Microbial community function and biomarker discovery in the human microbiome
- 527 Downloads
KeywordsMicrobial Community Functional Module Lower False Positive Rate Human Microbiome Project Organismal Ecology
Microbial communities carry out the majority of the biochemical activity on the planet, and they play integral roles in processes such as metabolism and immune homeostasis in the human microbiome. Whole genome shotgun sequencing of such communities’ metagenomes is becoming an increasingly feasible complement to obtaining organismal information from taxonomic markers. However, the resultant dataset typically comprises short reads from hundreds of different organisms, making it challenging to assemble and functionally annotate these sequences in the standard manner for single-organism genomes.

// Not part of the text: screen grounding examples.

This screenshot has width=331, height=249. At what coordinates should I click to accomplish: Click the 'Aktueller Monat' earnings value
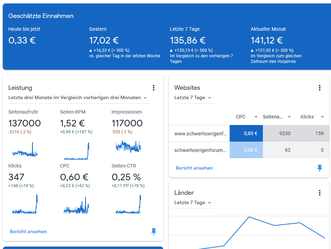click(x=267, y=40)
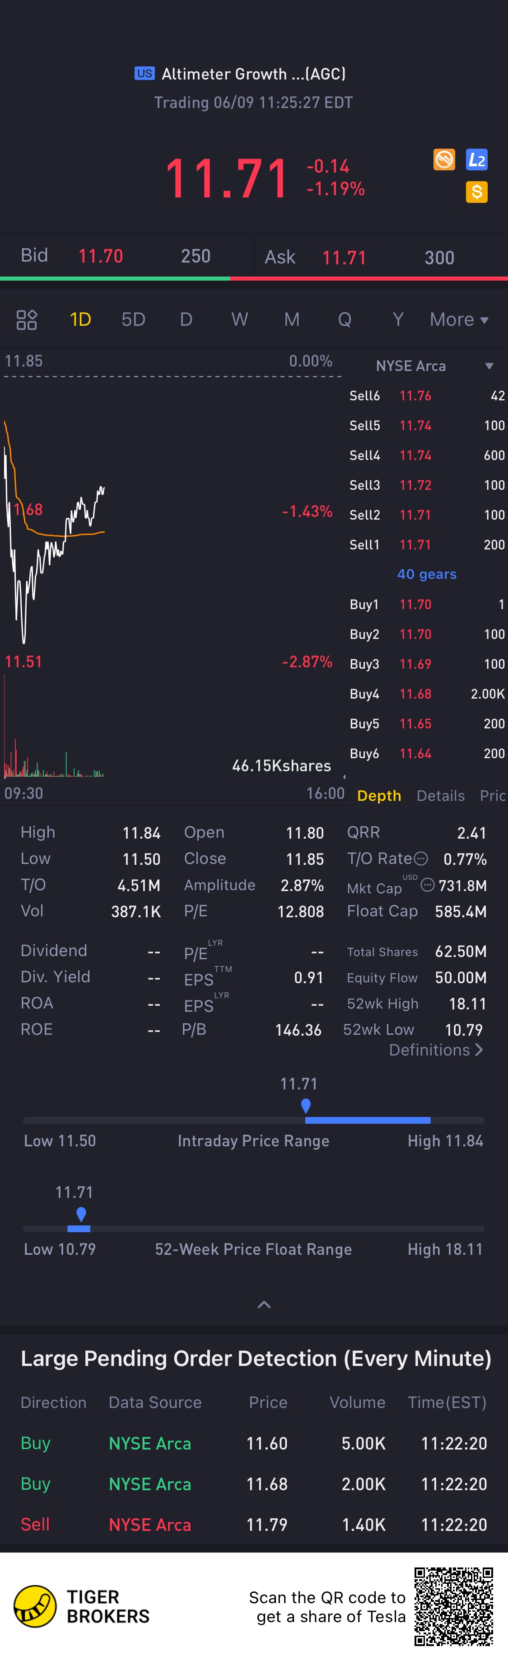Tap the info icon beside Mkt Cap
Screen dimensions: 508x1661
click(427, 885)
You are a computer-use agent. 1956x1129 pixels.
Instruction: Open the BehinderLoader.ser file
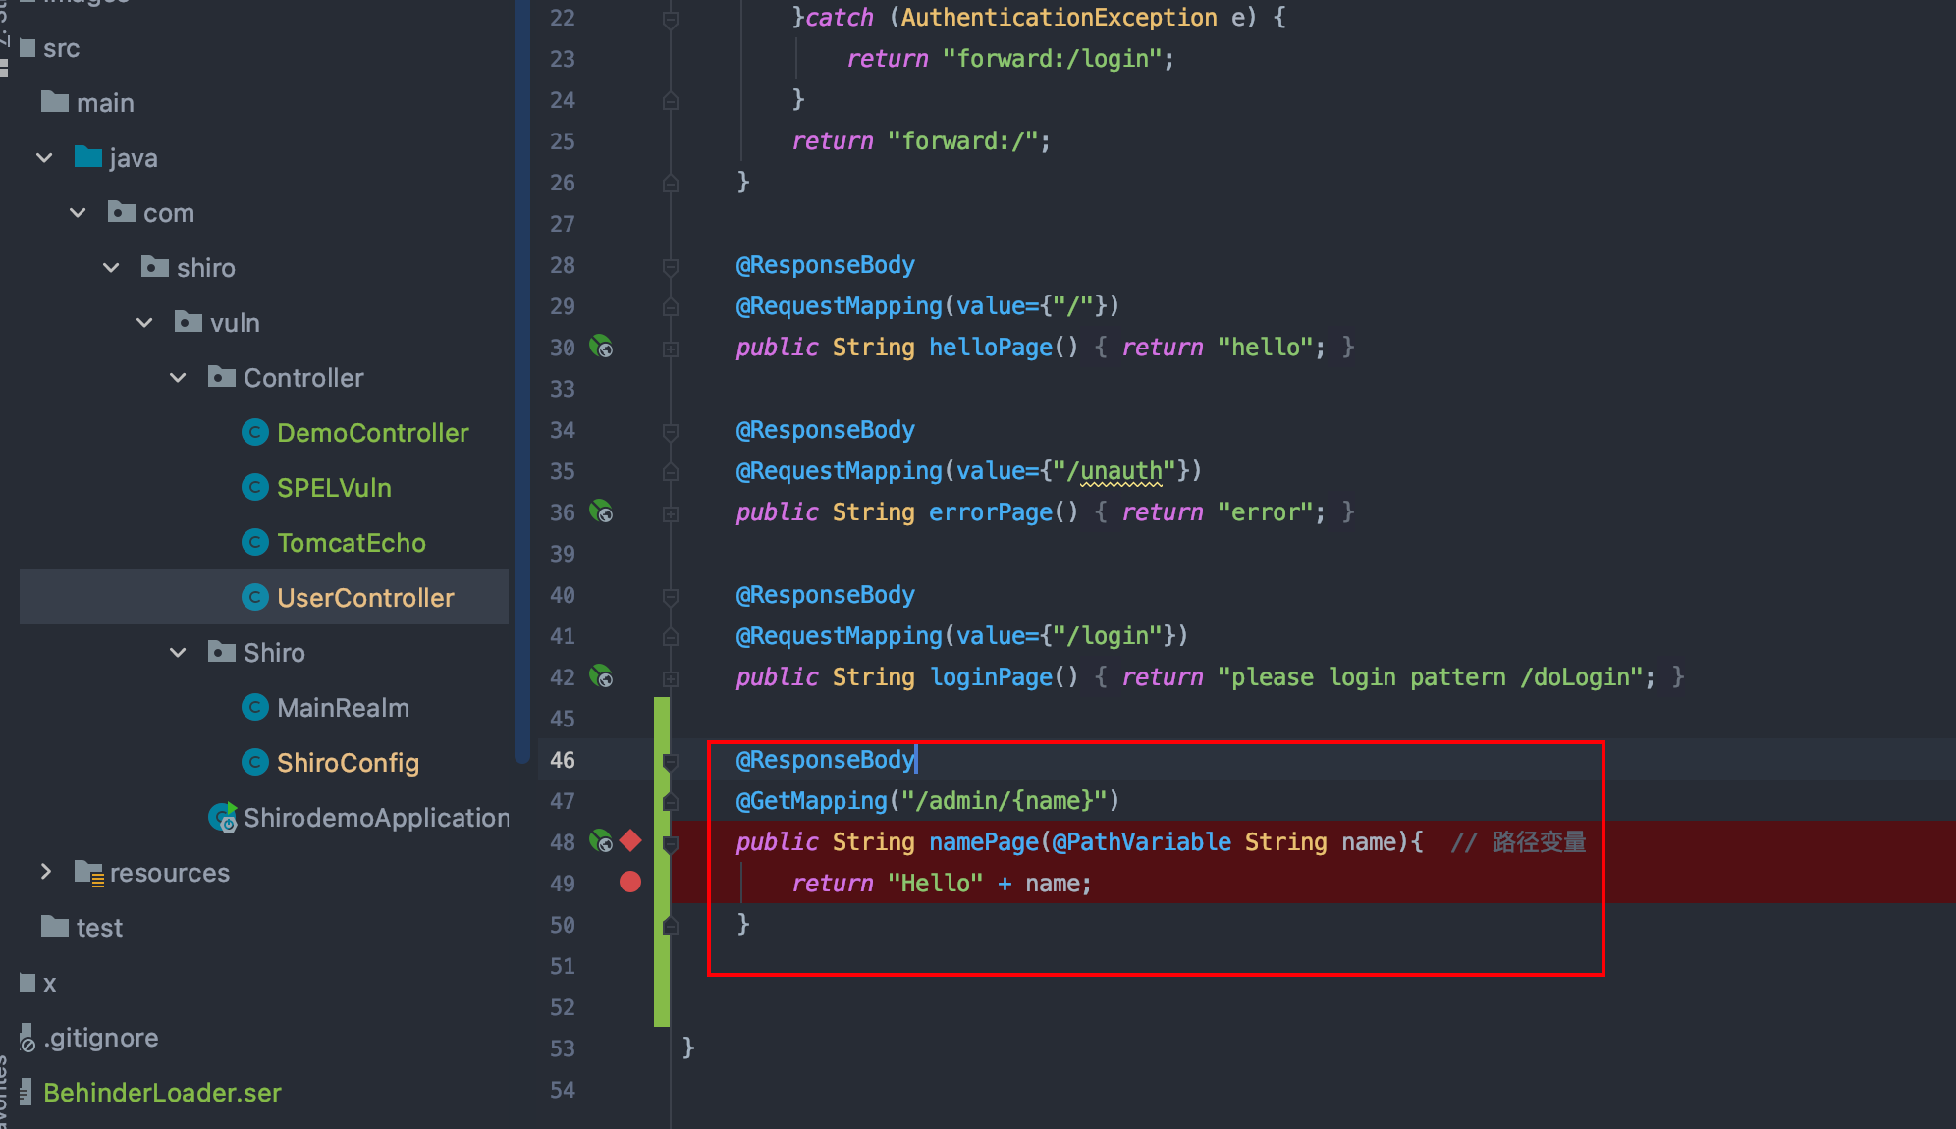tap(162, 1093)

We describe an alternative to this approach to infer the functional and metabolic potential of a microbial community metagenome by determining whether gene families and pathways are present or absent, as well as their relative abundances, directly from short sequence reads. We validated this methodology using synthetic metagenomes, recovering the presence and abundance of large pathways and of small functional modules with high accuracy. We subsequently applied this approach to the microbial communities of 649 metagenomes drawn from 7 primary body sites on 102 individuals as part of the Human Microbiome Project (HMP), demonstrating the scalability of our methodology and the critical importance of microbial metabolism in the human microbiota. This provided a framework in which to define functional diversity in comparison to organismal ecology, including an example of microbial metabolism linked to specific organisms and to host phenotype (vaginal pH) in the posterior fornix. We provide profiles of 168 functional modules and 196 metabolic pathways that were determined to be specific to one or more niches within the human microbiome, including details of glycosaminoglycan degradation in the gut.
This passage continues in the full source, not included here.